Especialistas analisaram escritos da Irmã Lúcia
Lisboa, 26 mai 2017 (Ecclesia) – O delegado do Conselho Pontifício da Cultura (Santa Sé), D. Carlos Azevedo, disse hoje em Lisboa que os historiadores têm de “sujar as mãos” nos arquivos e nos documentos de Fátima para continuar o seu trabalho sobre os acontecimentos de 1917.
“Nenhum discurso histórico pode prescindir do contacto direto com as fontes”, sustentou o bispo português, que esteve ligado à publicação da Documentação Crítica de Fátima, durante o colóquio ‘Fátima. História e memória’.
A iniciativa conjunta da Academia Portuguesa de História e do Santuário de Fátima, que começou esta manhã em Lisboa e prossegue no sábado em Fátima.
D. Carlos Azevedo sustentou que “continua a haver ignorância das fontes por parte dos escritores de Fátima”, lamentando a “ligeireza” com que alguns falam dos acontecimentos, “repetindo olhares apriorísticos e ideológicos”.
“A história de Fátima não se reduz aos três ciclos de visões que lhe deram origem”, precisou o especialista em História da Igreja.
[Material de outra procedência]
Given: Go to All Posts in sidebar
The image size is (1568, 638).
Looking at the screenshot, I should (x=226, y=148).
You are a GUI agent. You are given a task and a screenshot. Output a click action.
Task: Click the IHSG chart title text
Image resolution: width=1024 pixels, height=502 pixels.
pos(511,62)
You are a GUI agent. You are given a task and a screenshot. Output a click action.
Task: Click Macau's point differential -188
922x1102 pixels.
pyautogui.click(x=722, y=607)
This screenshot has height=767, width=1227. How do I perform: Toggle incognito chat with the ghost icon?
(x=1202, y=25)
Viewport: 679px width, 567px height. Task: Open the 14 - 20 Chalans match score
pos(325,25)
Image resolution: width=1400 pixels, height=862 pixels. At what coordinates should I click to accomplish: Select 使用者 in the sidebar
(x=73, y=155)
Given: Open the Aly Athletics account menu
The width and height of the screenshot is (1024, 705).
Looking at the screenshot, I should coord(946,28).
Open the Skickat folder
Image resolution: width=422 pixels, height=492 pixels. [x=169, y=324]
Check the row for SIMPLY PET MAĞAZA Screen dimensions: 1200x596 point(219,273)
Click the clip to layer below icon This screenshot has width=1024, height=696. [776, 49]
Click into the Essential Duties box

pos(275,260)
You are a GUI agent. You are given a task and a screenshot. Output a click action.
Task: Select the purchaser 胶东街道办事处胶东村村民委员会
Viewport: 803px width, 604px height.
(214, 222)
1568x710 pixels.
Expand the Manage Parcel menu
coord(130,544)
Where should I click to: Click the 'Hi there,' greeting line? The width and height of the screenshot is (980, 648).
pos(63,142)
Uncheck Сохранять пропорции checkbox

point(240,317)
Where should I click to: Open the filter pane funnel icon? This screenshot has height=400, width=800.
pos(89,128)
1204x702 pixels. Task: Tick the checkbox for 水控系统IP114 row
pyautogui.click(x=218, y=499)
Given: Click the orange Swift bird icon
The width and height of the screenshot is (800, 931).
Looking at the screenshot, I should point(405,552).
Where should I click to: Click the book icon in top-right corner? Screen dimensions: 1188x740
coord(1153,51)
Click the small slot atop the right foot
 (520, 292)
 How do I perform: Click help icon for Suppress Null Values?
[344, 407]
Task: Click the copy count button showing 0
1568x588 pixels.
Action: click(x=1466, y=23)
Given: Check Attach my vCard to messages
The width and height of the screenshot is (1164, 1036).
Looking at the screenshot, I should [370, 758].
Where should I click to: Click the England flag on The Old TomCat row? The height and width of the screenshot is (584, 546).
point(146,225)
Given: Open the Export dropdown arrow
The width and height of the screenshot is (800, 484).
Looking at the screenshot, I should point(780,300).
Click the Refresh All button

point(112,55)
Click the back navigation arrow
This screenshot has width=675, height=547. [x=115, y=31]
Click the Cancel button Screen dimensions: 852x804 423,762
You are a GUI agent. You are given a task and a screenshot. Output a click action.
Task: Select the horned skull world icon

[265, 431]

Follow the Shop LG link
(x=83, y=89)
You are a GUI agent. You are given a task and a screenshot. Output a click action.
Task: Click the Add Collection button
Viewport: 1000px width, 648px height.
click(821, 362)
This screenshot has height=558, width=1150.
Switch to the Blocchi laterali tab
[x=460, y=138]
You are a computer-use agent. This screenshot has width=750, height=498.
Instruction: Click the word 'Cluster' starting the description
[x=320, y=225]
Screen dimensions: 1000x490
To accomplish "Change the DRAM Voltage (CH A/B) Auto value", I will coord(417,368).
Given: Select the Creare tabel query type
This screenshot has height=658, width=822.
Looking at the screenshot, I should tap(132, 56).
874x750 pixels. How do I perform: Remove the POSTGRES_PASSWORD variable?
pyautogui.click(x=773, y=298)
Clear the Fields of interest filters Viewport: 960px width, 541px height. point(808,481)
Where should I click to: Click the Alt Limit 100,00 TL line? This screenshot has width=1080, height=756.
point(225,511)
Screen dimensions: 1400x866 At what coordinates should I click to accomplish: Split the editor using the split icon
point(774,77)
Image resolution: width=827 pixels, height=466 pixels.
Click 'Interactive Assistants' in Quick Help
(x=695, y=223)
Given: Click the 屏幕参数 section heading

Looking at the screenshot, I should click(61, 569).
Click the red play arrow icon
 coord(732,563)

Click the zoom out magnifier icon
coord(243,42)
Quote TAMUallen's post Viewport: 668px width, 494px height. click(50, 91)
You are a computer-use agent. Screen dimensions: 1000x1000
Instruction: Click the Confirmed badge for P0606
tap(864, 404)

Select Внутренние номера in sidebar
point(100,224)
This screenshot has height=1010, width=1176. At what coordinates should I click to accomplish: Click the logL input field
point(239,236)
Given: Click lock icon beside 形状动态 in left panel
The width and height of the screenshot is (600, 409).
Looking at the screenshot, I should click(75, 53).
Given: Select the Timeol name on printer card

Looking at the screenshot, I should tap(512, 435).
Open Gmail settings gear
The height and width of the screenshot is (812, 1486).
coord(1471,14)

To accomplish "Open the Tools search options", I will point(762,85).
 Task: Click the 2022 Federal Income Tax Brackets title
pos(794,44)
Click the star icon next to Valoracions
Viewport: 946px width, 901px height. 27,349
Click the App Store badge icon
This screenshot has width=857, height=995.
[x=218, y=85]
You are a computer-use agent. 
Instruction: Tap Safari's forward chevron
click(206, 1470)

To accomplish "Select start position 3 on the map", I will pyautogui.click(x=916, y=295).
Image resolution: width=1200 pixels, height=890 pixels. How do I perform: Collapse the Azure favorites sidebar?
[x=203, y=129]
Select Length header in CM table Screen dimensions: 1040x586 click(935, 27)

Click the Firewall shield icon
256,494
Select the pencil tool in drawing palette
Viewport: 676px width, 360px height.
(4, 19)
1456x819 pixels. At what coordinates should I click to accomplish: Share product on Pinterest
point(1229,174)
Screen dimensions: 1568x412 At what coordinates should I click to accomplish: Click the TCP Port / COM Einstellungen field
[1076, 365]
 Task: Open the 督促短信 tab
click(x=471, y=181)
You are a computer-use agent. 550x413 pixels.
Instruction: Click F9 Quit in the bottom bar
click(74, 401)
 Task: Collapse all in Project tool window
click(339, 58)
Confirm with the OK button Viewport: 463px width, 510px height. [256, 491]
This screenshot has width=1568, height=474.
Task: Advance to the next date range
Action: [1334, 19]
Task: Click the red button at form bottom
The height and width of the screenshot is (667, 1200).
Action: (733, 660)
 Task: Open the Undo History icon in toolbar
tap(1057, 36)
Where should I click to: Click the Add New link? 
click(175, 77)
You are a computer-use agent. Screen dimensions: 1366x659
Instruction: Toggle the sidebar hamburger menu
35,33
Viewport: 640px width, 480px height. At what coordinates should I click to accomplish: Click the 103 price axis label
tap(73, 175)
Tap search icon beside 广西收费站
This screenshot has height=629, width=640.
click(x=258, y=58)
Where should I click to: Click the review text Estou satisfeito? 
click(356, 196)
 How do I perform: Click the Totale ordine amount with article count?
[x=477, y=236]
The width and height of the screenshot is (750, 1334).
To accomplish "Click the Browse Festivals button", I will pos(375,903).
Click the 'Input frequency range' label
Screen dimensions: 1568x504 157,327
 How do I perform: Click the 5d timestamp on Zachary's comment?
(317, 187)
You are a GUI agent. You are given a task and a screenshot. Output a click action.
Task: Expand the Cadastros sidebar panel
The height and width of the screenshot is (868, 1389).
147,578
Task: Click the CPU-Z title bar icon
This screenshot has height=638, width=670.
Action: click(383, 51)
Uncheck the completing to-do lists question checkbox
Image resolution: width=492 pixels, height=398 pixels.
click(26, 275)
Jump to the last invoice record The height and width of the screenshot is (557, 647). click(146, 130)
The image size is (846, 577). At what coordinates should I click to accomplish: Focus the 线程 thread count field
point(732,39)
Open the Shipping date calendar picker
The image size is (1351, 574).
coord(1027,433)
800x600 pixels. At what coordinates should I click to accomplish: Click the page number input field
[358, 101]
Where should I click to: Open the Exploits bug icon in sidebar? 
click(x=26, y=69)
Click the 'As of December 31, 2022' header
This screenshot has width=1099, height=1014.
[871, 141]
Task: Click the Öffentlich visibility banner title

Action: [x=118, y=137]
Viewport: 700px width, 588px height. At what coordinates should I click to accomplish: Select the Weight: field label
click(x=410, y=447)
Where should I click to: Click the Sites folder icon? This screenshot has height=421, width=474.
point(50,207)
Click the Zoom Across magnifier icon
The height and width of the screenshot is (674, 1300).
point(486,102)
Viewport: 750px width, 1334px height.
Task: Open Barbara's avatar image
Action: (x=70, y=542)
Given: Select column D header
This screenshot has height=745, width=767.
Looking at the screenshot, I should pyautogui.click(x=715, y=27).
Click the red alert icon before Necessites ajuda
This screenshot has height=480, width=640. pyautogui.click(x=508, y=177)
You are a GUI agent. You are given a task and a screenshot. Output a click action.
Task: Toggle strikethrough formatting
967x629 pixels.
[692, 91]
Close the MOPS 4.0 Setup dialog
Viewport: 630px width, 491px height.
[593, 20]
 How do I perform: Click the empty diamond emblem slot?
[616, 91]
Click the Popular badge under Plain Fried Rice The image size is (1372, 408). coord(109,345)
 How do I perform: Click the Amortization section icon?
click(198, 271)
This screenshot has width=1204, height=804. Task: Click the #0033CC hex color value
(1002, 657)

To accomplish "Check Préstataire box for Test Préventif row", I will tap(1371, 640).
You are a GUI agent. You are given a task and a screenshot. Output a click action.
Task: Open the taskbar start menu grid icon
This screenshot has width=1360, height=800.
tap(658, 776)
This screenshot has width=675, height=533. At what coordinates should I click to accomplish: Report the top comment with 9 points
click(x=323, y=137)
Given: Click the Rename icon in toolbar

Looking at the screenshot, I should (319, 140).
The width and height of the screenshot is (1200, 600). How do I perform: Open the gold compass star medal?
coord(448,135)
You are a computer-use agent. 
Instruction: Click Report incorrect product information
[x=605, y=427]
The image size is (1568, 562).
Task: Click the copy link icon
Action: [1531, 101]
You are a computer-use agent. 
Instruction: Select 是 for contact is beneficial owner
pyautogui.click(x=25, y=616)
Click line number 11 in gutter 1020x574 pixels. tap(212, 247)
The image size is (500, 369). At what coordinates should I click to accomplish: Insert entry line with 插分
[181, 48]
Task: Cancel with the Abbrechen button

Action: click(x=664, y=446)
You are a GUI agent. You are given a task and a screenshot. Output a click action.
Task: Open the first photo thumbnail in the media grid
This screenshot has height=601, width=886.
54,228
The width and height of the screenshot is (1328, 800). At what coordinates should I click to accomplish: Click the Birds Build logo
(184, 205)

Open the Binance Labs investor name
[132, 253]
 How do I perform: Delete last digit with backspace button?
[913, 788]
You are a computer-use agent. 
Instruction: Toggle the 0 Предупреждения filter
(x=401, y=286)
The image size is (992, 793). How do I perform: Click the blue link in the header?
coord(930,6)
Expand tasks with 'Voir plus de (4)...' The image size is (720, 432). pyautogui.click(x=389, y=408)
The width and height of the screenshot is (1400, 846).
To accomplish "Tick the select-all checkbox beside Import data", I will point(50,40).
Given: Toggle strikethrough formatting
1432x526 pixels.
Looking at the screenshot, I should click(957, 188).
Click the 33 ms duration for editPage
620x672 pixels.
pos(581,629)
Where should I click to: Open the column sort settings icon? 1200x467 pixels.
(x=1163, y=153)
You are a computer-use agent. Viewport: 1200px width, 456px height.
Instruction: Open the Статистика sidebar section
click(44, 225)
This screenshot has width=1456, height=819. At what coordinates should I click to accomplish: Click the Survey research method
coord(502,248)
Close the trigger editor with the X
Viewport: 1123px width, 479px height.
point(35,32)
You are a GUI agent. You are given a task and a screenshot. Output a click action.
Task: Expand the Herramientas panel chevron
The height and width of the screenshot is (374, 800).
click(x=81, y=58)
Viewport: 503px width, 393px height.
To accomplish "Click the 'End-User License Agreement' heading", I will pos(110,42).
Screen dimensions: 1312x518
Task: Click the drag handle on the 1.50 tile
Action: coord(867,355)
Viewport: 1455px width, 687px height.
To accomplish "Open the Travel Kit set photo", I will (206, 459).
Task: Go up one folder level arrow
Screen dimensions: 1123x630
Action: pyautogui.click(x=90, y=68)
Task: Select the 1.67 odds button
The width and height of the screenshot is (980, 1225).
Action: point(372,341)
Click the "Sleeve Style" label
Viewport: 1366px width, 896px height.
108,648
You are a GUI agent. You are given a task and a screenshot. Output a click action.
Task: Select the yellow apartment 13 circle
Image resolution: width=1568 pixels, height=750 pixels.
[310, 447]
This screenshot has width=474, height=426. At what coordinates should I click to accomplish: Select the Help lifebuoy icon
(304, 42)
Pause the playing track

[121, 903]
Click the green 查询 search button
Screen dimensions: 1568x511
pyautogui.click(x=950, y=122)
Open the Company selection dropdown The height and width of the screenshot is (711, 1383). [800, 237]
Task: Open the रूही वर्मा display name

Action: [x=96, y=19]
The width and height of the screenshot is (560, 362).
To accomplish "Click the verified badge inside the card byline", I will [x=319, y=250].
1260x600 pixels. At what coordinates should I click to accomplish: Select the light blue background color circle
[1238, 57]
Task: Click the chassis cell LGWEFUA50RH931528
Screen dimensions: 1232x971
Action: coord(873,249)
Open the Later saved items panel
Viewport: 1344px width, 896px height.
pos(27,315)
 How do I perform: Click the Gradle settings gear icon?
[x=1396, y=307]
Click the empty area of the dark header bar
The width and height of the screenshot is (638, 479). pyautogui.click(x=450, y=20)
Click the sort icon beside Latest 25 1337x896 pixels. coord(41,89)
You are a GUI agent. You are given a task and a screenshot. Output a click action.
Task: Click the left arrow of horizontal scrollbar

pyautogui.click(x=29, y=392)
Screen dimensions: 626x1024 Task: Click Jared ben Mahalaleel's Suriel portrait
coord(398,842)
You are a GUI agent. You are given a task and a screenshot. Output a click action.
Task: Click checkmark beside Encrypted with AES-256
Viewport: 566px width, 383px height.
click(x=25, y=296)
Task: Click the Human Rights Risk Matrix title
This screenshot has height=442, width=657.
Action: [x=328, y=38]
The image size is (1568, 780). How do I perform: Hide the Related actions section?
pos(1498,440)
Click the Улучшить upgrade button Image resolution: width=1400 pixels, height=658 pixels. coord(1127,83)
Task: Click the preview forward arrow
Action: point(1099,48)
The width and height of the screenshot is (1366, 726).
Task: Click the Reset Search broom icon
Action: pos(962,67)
Para o delegado do Conselho Pontifício da Cultura, os “factos e os testemunhos primitivos são essenciais”, mas é essencial observar a evolução do Santuário de Fátima, nestes 100 anos, do ponto de vista “religioso, urbano, social, religioso, artístico”.
“Hoje situamo-nos perante a história de um Santuário e não apenas a reconstrução histórica das visões”, explicou.
D. Carlos Azevedo recordou depois a importância de “validar” as fontes com edições críticas, científicas, apresentando uma listagem de documentação existente em Fátima, vinda de várias fontes, incluindo “recados e pedidos” dirigidos a Nossa Senhora.
A estas fontes somam-se outras, como Arquivo Episcopal de Leiria, os epistolários de e para a Irmã Lúcia ou o chamado ‘Arquivo Formigão’, “grande difusor eclesial das experiências vividas em Fátima”.
Para o bispo português, não faz sentido “repetir as mesmas coisas sem ir às fontes” quando se fala de Fátima, “um dos acontecimentos maiores do século XX, declaradamente universal e profético”.
Os trabalhos desta manhã abordaram ainda a primeira edição crítica das memórias da Irmã Lúcia, permitindo ao leitor um encontro com os escritos originais da vidente, publicada pelo Santuário de Fátima em 2016.
Cristina Sobral, responsável pelo projeto, diz que a intenção nestes casos é sempre “dar a conhecer o texto segundo a última vontade do autor”, realçando que, inicialmente, Lúcia não se via propriamente como “autora, mas como informante”, uma testemunha privilegiada que entrega a outros a divulgação dos seus escritos.
A curadora da obra, docente e investigadora da Faculdade de Letras da Universidade de Lisboa, aludiu, por exemplo, à publicação inédita do texto de um questionário de 315 perguntas enviadas pelo Santuário de Fátima à religiosa e a divulgação da chamada “quinta memória” numa versão que não estava publicada, a partir do manuscrito que estava no Carmelo de Santa Teresa, em Coimbra.
Já a professora universitária e especialista em Paleografia, Maria José Azevedo Santos, analisou o manuscrito da terceira parte do segredo de Fátima, destacando a “uniformidade assinalável” na caligrafia da Irmã Lúcia.
A análise paleográfica-diplomática, que concluiu pela autenticidade do escrito, estudou a letra, o uso de abreviaturas, o esmero na execução gráfica, a assinatura (que o documento não possui), a data de lugar e a data cronológica, o tipo e tamanho de papel, a tinta.
Para a especialista, a ausência de assinatura não é um dado que permita “fazer ou negar prova da verdade ou autenticidade de um documento”.
A este respeito, Maria José Azevedo Santos recordou uma conversa mantida a 8 de agosto de 2016, conversa com a prioresa do Carmelo de Santa Teresa em Coimbra, Madre Celina de Jesus Crucificado, que faleceu em março de 2017 e viveu com a Irmã Lúcia durante décadas.
“A Irmã Lúcia não assinou porque considerava que o texto não lhe pertencia”, precisou.
O Santuário de Fátima, Centro Pastoral Paulo VI, acolhe os participantes no segundo dia onde são abordados os temas: ‘Fátima, O Estado Novo e o 25 de Abril’; ‘A questão religiosa ao tempo do Estado Novo’ e ‘Fátima e o discurso religioso contemporâneo’.